Background: Bipolar II disorder is a debilitating psychiatric illness with a higher prevalence in the psychiatric population than previously believed. However, little is known concerning the biological underpinnings of the disorder. In recent years, the glutamatergic hypothesis of depression implicating synaptic plasticity and neuronal circuits in the pathophysiology of affective disorders have gained a lot of attention. The current study is a reexamination, with an aim of replicating the results of an initial study which found increased synaptic plasticity in the visual cortex of healthy controls subjects after exposure to prolonged visual stimulation. If this result is replicated, this would contribute in the validation of VEP-methodology as a means of probing synaptic plasticity in human tissue non-invasively. Further aims for the current study is to find differences in synaptic modulation between the patient and control group, and to explore whether severity of depression as measured by MADRS has an impact on the synaptic plasticity of patients. In addition, neuropsychological tests of verbal and visual memory was administered to map cognitive function in the two groups, and explore whether possible neuropsychological impairment had an impact on the measure of synaptic plasticity.

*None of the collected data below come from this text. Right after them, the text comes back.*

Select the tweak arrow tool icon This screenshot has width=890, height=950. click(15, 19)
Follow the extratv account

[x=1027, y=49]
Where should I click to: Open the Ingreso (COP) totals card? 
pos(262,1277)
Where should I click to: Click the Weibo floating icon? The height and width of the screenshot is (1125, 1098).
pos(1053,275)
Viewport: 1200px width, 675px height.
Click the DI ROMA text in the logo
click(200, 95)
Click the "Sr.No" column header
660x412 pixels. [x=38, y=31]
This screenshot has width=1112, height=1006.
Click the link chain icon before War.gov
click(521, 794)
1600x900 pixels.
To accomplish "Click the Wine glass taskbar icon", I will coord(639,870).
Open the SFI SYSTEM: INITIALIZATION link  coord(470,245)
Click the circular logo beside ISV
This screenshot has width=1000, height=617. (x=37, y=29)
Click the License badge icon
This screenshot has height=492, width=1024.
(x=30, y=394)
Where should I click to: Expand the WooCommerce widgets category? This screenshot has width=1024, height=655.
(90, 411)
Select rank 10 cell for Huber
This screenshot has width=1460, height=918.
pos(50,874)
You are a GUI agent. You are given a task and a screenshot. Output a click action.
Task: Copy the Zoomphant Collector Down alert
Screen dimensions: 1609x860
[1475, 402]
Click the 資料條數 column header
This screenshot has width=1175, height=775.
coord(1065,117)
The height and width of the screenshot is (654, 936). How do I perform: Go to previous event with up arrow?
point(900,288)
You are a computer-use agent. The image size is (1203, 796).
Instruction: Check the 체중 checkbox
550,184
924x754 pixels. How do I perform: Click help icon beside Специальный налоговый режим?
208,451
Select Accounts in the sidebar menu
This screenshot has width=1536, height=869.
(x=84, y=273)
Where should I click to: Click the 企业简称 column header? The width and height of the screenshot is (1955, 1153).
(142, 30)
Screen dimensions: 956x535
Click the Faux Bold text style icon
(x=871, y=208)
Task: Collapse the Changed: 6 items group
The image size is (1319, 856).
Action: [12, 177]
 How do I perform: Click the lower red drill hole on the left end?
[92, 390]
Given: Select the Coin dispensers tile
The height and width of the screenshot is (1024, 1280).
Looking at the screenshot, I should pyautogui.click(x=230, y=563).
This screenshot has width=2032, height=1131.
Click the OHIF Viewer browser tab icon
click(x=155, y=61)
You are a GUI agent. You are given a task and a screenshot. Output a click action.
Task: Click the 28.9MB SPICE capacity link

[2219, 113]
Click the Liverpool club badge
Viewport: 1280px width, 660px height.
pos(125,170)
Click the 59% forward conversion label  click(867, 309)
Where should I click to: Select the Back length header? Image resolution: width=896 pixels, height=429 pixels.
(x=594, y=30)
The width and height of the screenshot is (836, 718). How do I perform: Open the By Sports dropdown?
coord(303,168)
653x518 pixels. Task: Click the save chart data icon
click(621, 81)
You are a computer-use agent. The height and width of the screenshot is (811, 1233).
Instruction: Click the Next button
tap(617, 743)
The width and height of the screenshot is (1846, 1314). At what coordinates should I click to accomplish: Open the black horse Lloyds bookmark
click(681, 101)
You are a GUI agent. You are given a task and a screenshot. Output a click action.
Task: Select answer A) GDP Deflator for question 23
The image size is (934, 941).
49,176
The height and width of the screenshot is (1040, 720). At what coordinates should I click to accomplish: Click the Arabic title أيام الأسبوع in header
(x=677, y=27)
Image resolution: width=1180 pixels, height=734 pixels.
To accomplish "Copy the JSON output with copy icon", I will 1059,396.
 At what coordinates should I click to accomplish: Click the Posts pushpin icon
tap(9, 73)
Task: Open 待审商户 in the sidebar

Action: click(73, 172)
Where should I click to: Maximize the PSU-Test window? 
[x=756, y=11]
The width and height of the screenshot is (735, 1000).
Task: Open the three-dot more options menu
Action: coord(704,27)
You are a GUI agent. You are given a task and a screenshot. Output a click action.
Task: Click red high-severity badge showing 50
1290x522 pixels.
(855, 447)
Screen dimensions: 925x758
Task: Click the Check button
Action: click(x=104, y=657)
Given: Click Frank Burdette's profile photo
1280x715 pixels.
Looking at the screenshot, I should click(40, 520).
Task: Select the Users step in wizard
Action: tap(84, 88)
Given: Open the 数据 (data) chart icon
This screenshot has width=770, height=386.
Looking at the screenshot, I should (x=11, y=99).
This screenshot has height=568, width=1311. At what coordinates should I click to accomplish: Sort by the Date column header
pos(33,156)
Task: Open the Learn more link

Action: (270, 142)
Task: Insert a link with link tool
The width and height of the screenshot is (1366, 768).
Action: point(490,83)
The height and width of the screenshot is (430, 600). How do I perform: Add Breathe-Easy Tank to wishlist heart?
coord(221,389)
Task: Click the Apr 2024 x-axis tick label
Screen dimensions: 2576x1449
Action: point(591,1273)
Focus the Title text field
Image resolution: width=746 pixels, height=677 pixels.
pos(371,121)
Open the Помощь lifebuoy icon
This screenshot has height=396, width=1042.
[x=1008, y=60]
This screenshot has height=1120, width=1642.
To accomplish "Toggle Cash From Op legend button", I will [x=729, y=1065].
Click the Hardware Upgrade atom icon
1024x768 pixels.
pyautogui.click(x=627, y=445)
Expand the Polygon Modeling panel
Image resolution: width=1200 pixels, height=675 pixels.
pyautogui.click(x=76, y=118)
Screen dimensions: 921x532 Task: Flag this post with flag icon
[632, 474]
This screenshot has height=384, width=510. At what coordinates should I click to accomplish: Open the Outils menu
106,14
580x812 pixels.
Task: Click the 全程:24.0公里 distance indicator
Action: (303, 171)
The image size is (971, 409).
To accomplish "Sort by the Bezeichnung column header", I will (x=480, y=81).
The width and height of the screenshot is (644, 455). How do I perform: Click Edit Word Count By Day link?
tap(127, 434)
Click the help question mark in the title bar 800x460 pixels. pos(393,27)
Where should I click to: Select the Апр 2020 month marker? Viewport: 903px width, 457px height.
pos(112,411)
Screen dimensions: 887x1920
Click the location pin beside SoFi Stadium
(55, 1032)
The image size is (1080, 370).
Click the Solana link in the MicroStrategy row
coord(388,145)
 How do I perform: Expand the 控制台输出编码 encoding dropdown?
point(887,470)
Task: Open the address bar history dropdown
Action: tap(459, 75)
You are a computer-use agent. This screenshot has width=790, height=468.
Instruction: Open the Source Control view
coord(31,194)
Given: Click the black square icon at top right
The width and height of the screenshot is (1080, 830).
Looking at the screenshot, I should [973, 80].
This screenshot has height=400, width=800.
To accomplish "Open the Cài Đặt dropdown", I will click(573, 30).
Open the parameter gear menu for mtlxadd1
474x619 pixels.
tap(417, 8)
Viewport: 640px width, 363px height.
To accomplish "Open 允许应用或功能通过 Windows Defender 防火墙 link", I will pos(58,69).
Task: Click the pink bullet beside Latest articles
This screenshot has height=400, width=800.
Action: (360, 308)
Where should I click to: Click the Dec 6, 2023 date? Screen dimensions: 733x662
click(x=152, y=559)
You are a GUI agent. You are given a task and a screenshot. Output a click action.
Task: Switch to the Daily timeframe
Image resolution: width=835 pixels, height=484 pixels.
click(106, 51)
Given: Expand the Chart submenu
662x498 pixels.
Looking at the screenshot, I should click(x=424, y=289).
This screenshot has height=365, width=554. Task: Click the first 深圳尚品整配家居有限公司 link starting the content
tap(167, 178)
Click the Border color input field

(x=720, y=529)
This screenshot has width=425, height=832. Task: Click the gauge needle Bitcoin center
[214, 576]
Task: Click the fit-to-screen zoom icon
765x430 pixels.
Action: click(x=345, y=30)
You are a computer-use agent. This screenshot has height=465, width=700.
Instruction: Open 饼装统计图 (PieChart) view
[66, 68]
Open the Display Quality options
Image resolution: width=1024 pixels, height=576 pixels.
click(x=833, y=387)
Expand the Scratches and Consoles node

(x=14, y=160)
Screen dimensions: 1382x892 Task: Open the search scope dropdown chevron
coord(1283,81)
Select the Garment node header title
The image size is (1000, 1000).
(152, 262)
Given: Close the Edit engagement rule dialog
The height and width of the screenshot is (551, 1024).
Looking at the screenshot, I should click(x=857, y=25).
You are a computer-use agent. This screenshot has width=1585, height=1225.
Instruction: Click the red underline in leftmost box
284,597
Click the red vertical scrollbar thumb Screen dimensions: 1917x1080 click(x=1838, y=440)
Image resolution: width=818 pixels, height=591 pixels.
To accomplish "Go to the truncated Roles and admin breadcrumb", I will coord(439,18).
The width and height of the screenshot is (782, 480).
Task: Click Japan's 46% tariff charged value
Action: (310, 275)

Methods: VEP-recordings were used to probe synaptic plasticity in a total of 33 BP-II patients and 34 healthy control subjects. The participants were screened for previous head injury, a history of neurological or other severe chronic somatic disorders, and pregnancy.
Results: The results demonstrated an increased modulation of synaptic plasticity in the healthy control group. Further results demonstrated a significant difference in synaptic plasticity between the BP-II and control group, and a significant correlation between severity of depressive symptoms and visual synaptic plasticity.
Conclusion: The results from the current study strengthens the validity of the VEP-methodology as an inexpensive and non-invasive method of recording synaptic plasticity in human subjects.
Errata: The scatterplots in Figure 6/Figure 7 page 46/47 were unfortunately included in the thesis by a mistake. The scatterplots are presented with a line showing a perfect correlation between severity of depression as measured by MADRS and synaptic plasticity/test-retest correlations of modulation effect on C1, P1, N1 and P1-N1 peak-to-peak in healthy control subjects, which is misleading. See page 32, 7.6 ”Validity of the VEP-paradigm; comparing initial and current examination” and 7.8. ”VEP plasticity, mood state and psychiatric comorbidity” for a discussion of the results.